Далее, возможен ли иной подход к факту неравенства без того, чтобы создавать новый антагонизм, новое разделение? Революция использует человека как средство на пути к конечной цели. Для нее важна цель, а не человек. Религии утверждали, по крайней мере на словах, что важен человек, но и они использовали человека для утверждения веры, догмы. Использование человека для той или иной цели неизбежно укрепляет разделение на высших и низших; отделение тех, кто находится вблизи, от тех, кто находится вдали; тех, кто знает, от тех, кто не знает. Это разделение — психологическое неравенство; оно является разлагающим фактором для общества. В настоящее время мы повсюду видим, что взаимоотношения между людьми построены на выгоде; общество использует индивидуума так же, как индивидуумы используют друг друга, чтобы теми или иными путями извлечь пользу. Подобное использование одного другим является основной причиной психологического разделения людей на противостоящих друг другу индивидуумов.
Мы перестанем использовать друг друга только тогда, когда идея не будет определяющим фактором во взаимоотношениях между людьми. Одновременно с идеей приходит эксплуатация, а эксплуатация питает антагонизм.
«Но что же это за фактор, который может вызвать коренную революцию?»

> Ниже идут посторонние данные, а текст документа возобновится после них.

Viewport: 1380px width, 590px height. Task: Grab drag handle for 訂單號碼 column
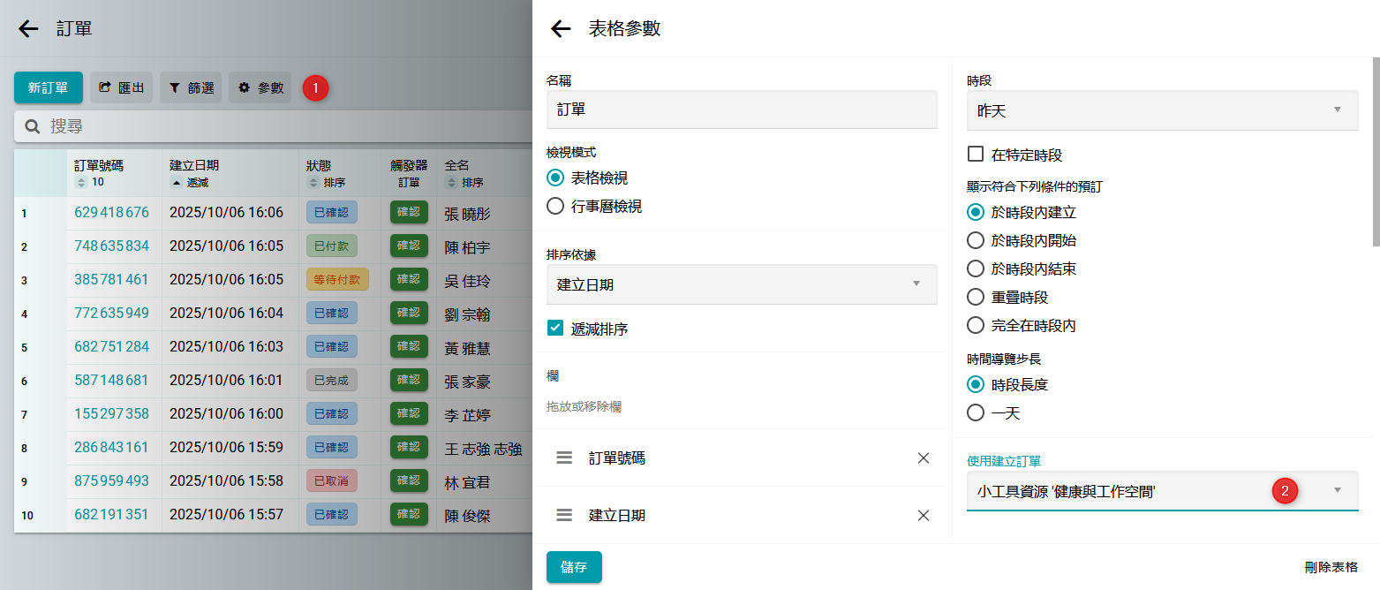coord(565,458)
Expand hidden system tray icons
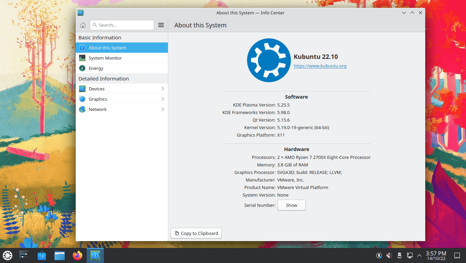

— Любовь — единственный фактор, который может обеспечить коренную революцию. Любовь — это единственная истинная революция. Но любовь — не идея; она приходит, когда нет мысли. Любовь — не инструмент пропаганды; ее нет необходимости культивировать или возглашать с крыш домов. Когда не будет флагов, верований, лидеров, идей в форме запланированных действий, — тогда лишь проявится любовь. Любовь — это единственная творческая и перманентная революция.
«Но разве любовь будет управлять техникой?..»
СКУКА
Дождь прекратился; дороги очистились, а с деревьев была смыта пыль. Земля освежилась; в пруду громко квакали лягушки, толстые, с раздутым от удовольствия горлом. Трава сверкала нежными капельками воды, а на земле после сильного ливня воцарился мир. Стада промокли насквозь, но во время дождя никто не ушел под укрытие, и сейчас все с довольным видом щипали траву. Несколько мальчиков играли в протоке, которая образовалась после дождя на обочине. Они были без одежды, с блестящими телами и сияющими глазами; на них было радостно смотреть. Они пользовались временем, отведенным их возрасту, и как были счастливы! Ничто, кроме игры, не имело для них значения; когда один из нас сказал им что-то, они радостно улыбнулись, хотя и не поняли ни слова. Солнце заходило, и тени становились глубокими.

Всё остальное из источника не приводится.